• _Artikel_
━━━━

Kemana perut akan dibawa bila rasa lapar telah melanda? Bang Putra merekomendasikan Restoran HM.  Yunus. Info dari Bang Putra saya teruskan ke Ibu Amanda. Beliau setuju, tapi katanya buat makan malam saja, soalnya di sana panas, nggak bisa makan kalau nggak ada AC! Wahaha. Padahal Ibu Amanda belum lihat langsung tempatnya, hanya dari foto di dunia maya. 

Ohya, sependek saya bepergian bareng dengan Ibu Amanda, syarat utama tempat makan yang akan didatangi selain makanannya enak, tempatnya harus ada AC. Ya, saya pun tidak tahu, apakah di HM Yunus itu ada AC apa nggak. Yang saya tahu cuma dua; letaknya dekat bandara dan makanannya makanan khas Riau. Pssst….malamnya kami makan di HM Yunus, ternyata tempat makannya ada yang ber-AC lho.

━━━━

• _Tugas Tertulis a_
Skalakan ulang baris-baris daftar di bawah, mulai dari baris yang memuat "How do I perform: Open the ประเภทงบ" sampai akhir daftar, dan tulis semuanya lagi beserta permintaannya. Kalikan setiap koordinat dalam jawaban dengan 0,45, lalu bulatkan ke bilangan bulat terdekat; nilai setengah dibulatkan ke atas.

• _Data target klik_
━━━━

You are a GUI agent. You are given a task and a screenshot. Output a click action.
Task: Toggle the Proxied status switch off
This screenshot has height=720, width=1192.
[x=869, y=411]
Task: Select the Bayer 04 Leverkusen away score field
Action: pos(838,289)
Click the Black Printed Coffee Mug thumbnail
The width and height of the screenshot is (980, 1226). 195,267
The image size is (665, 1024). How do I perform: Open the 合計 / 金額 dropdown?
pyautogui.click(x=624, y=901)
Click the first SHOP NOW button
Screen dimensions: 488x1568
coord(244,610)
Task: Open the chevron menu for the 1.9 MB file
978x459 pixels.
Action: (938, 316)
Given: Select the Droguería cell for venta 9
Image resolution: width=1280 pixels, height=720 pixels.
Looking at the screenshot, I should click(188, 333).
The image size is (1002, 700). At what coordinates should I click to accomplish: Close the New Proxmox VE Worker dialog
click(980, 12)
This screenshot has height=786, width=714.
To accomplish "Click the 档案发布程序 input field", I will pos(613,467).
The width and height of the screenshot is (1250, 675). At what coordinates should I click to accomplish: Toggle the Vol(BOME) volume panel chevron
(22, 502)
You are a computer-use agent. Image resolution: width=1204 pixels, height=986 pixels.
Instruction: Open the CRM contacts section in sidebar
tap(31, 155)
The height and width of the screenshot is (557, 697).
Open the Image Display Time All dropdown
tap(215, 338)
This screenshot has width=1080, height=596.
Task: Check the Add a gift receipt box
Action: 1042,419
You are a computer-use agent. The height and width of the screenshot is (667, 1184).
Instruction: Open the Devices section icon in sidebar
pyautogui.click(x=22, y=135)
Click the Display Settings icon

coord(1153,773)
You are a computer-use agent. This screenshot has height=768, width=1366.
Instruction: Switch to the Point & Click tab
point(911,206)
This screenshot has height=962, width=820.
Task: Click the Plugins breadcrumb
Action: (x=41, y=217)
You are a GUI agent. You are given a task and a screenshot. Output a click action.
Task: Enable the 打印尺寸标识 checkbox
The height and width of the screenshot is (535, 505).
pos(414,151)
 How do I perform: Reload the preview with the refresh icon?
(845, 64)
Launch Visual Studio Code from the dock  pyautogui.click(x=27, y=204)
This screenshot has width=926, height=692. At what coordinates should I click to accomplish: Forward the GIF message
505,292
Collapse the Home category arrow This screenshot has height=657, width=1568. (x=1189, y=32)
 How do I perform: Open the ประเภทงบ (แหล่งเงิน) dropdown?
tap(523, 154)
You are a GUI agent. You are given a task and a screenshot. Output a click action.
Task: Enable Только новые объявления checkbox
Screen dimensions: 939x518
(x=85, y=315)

━━━━

• _Tugas Tertulis b_
Bisakah Anda menuliskan lanjutan tulisan tentang makan di Restoran HM Yunus, mulai setelah kalimat terakhirnya?

• _Jawaban Latihan a_
 How do I perform: Open the ประเภทงบ (แหล่งเงิน) dropdown?
tap(235, 69)
You are a GUI agent. You are given a task and a screenshot. Output a click action.
Task: Enable Только новые объявления checkbox
Screen dimensions: 939x518
(x=38, y=142)

• _Jawaban Latihan b_
Pak Al akhirnya membawa kami ke Rumah Makan Pondok Gurih yang terletak Jl. Jenderal Sudirman No.202, Tengkerang Tengah, Kec. Marpoyan Damai, Kota Pekanbaru. Menurut Pak Al, Pondok Gurih merupakan salah satu rumah makan yang menampilkan banyak menu Melayu. Semua setuju, mobil pun meluncur membawa kami ke Pondok Gurih.

Pondok Gurih Pekanbaru

Turun dari mobil kami disambut “pagar bagus” berbaju khas Melayu. Bajunya berwarna merah menyala, bentuknya seperti kostum pencak silat yang longgar. Tambahannya kain songket/tenun yang dipasang pendek di pinggang, dan kepalanya memakai tanjak, topi khas laki-laki Melayu. Ah, itu keren. 

Sampai di dalam, ternyata ruang makannya nggak pakai AC! Nah gimana dengan Bu Amanda? Beliau biasa aja sih hihi. Mungkin karena sudah pada lapar ya, soal suhu udara urusan sekian, yang penting perut diisi dulu.

Sebetulnya ruang tempat makannya nggak panas kok. Langit-langitnya cukup tinggi, dindingnya  pun semi terbuka. Banyak jendela dan lubang untuk sirkulasi udara. Kipas angin besar yang tergantung di langit-langit cukup ampuh menaklukan udara Riau yang sedang panas-panasnya.

Kue talam

Menggugah Selera!

Dua perempuan muda berkerudung melayani kami. Dihidangkannya kue talam berbungkus daun, teksturnya lembut, rasanya manis ada gurih-gurihnya. Ini enak, sumpah. Sebetulnya itu buat dessert kali ya, tapi anggap saja cemilan pembuka hehe.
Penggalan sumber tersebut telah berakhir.